Given text:
******
Will your children thrill to the words of the master?

 

A Charles Dickens theme park opens in Kent soon, promising an authentic taste of the novelist's Victorian world. But is it wrong to "Disney-fy" the nation's greatest author?

 

The great American amusement park pioneer, George C Tilyou, once said: "What attracts the crowd is the wearied mind's demand for relief in unconsidered muscular action."

 

So it's inevitable that Dickens World conjures a degree of scepticism among those not ready for a theme-park tribute to one of the most popular novelists in the English language.

 

Housed in a modern, aluminium-clad hangar on the Chatham Maritime estate in Kent, its creators promise a flavour of "dark, smoky, moody London, full of smells and mist".

 

Workmen are hard at it, creating the rickety backstreets and miasmatic waterways of urban, Victorian England. The overall effect is rather like Disney painted brown and plunged into twilight.

 

Its recreation of the world of Dickens is decked out in hand-painted, brick-effect plaster fascia and promises to smell just as his world would. It doesn't yet. Solvent aromas fill the nostrils as the building work continues, ahead of the delayed opening at the end of May.

 

Dickens World is faithful to the London of the period in the same way that Disney's Cinderella Castle is faithful to gothic chateau architecture. Ish.
******
Stored data:

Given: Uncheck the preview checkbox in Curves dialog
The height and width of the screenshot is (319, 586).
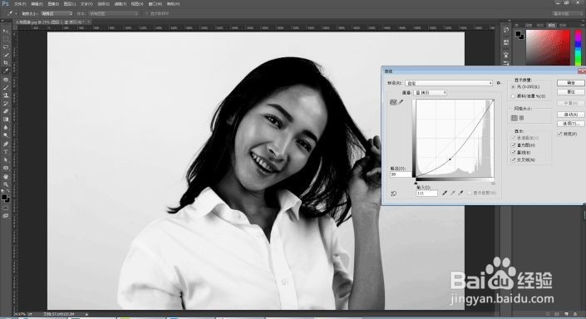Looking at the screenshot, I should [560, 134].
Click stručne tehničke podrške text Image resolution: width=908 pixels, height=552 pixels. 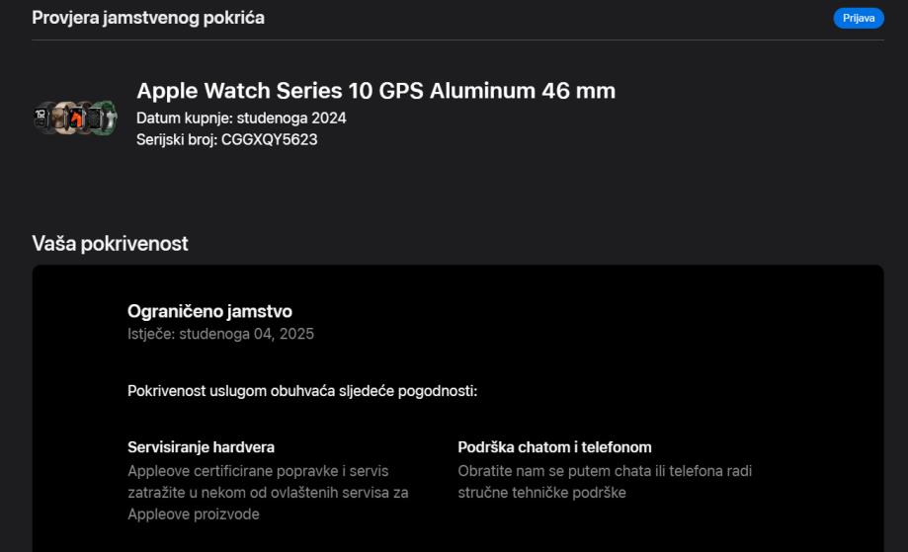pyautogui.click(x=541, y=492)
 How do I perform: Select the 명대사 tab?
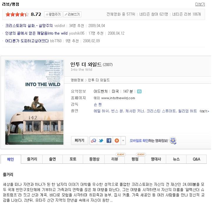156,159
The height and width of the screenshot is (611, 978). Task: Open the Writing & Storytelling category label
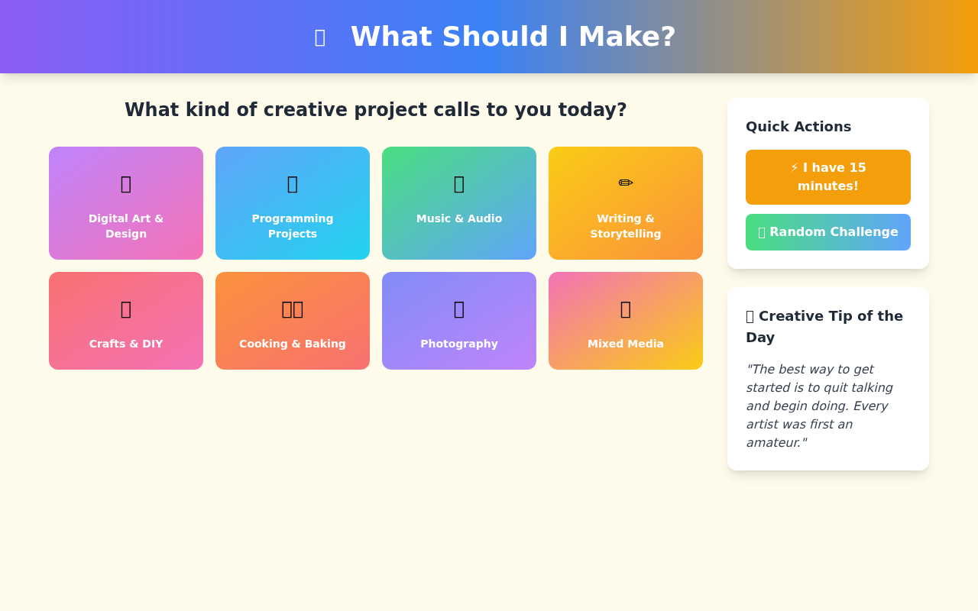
******
Aim of the exercise: According to the article on the Dickens theme park above, when is the park's delayed opening scheduled?

The output: At the end of May.